Raiders to interview at least 4, including Tice

TiceBy Josh Katzowitz

While Winston Moss seems to be the favorite to win the Raiders head coaching job because of the Packers assistant head coach’s connection with new Oakland general manager Reggie McKenzie, the organization is interviewing at least four other candidates for the job.

As the Chicago Tribune reports, the Raiders have asked permission from the Bears to interview new offensive coordinator Mike Tice, and although Chicago just promoted Tice to replace Mike Martz, the team can’t stand in Tice’s way*.

Along with Tice, the Raiders will interview Eagles offensive coordinator Marty Mornhinweg, according to Delawareonline.com. Also, the Raiders will take a look at Broncos offensive coordinator Mike McCoy and Denver defensive coordinator Bruce Allen (hey, if you’re going to fly to Denver anyway, you might as well get two interviews with one stone).

“I think it’s very complimentary to this organization that they’re having that opportunity and to their work,’’ Broncos coach John Fox told the Associated Press. “I think any assistant coach’s aspiration is to be a head coach. It speaks for what this organization has accomplished this season. Time will tell.’’

Latest coaching moves
*This became an issue earlier this week when the Bears refused the Vikings request to interview Chicago secondary coach Jon Hoke for for the Minnesota defensive coordinator job.

Already, the Raiders have interviewed Miami interim coach Todd Bowles.

Moss most likely will receive a call as well.
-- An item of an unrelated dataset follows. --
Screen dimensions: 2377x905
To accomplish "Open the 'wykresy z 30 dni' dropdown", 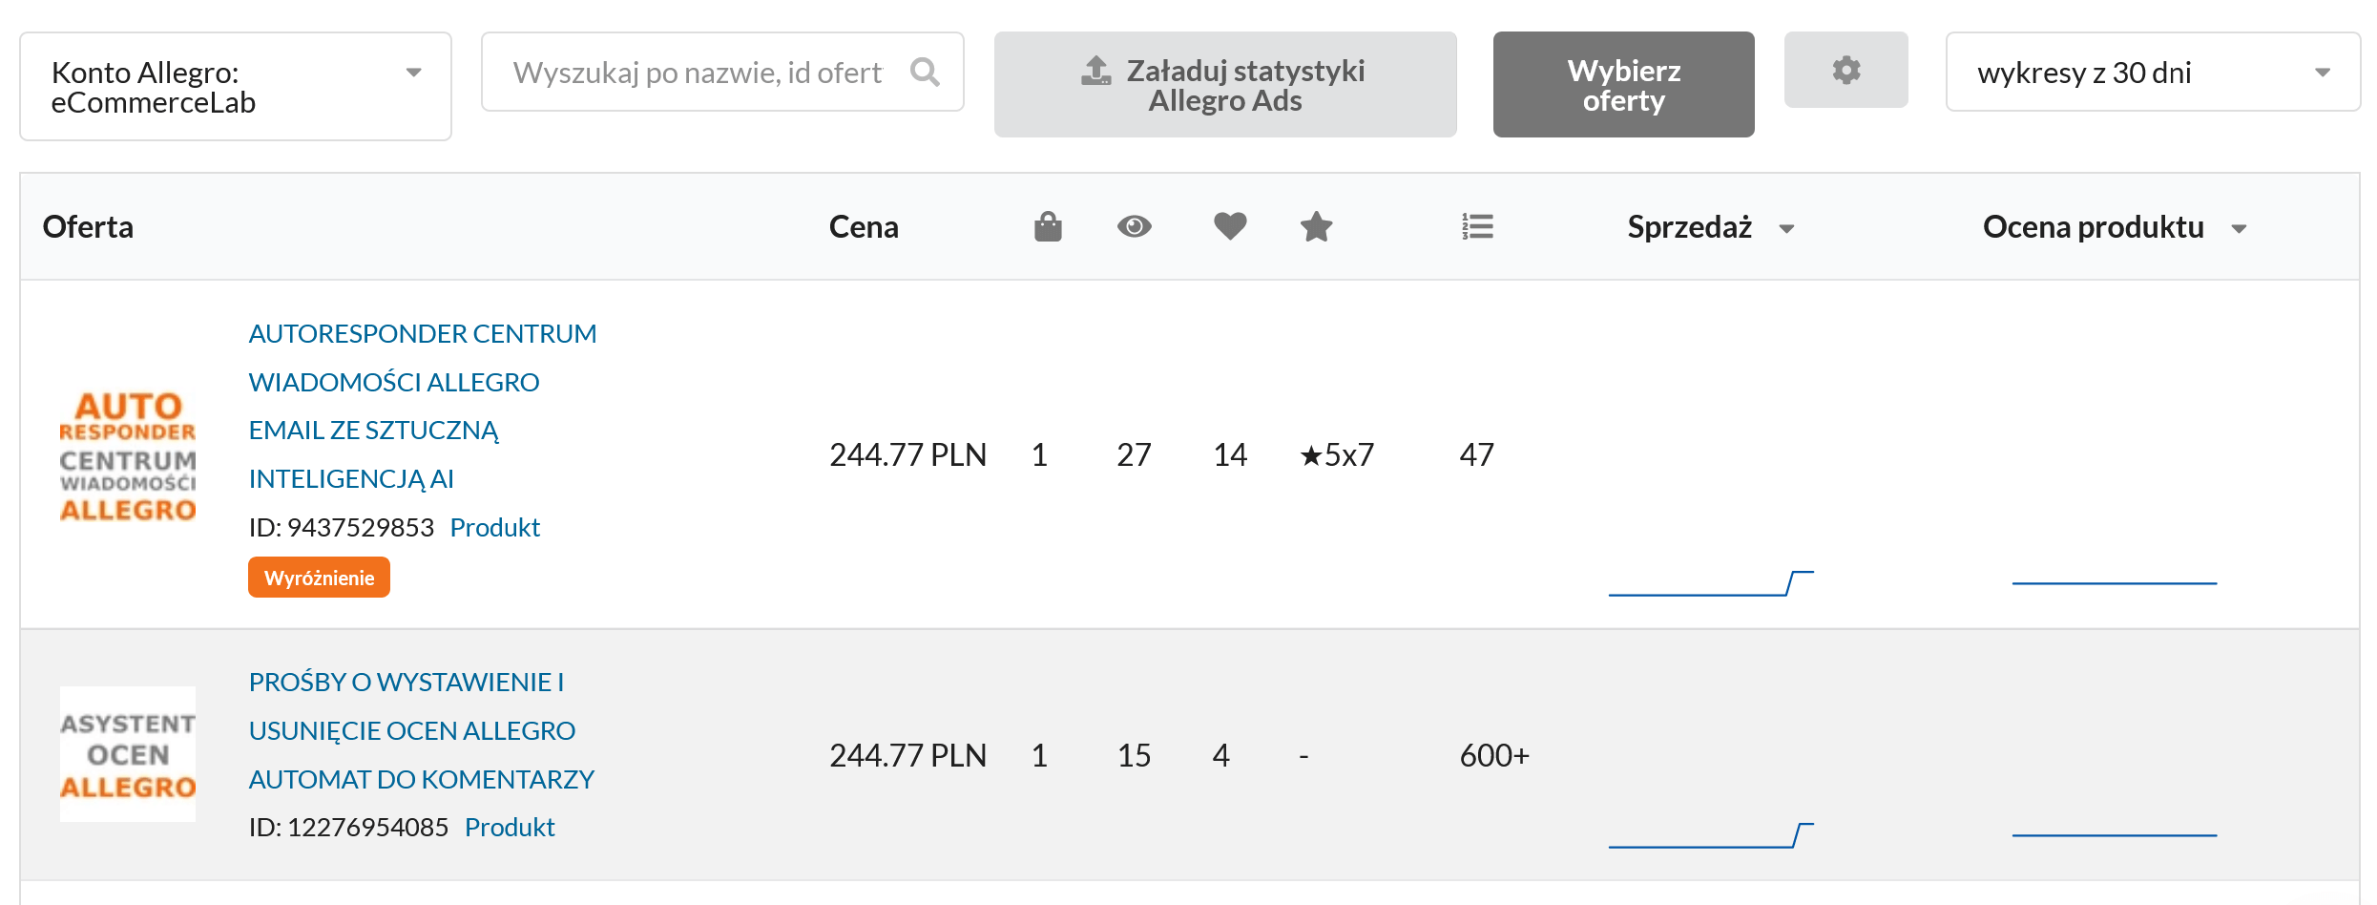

He played for the Raiders in the 1990s, and McKenzie, formerly an executive in Green Bay, and Moss know each other quite well.

“There’s always opportunities to put yourself in the same position as a head coach would and see how you would do things or what you would change or what you would add or what you would take away,’’ Moss said. “So with that being said, I’ve done that, I feel good about the vision, the goals, the beliefs that can be instilled within an organization that would give me the opportunity to be a head coach.’’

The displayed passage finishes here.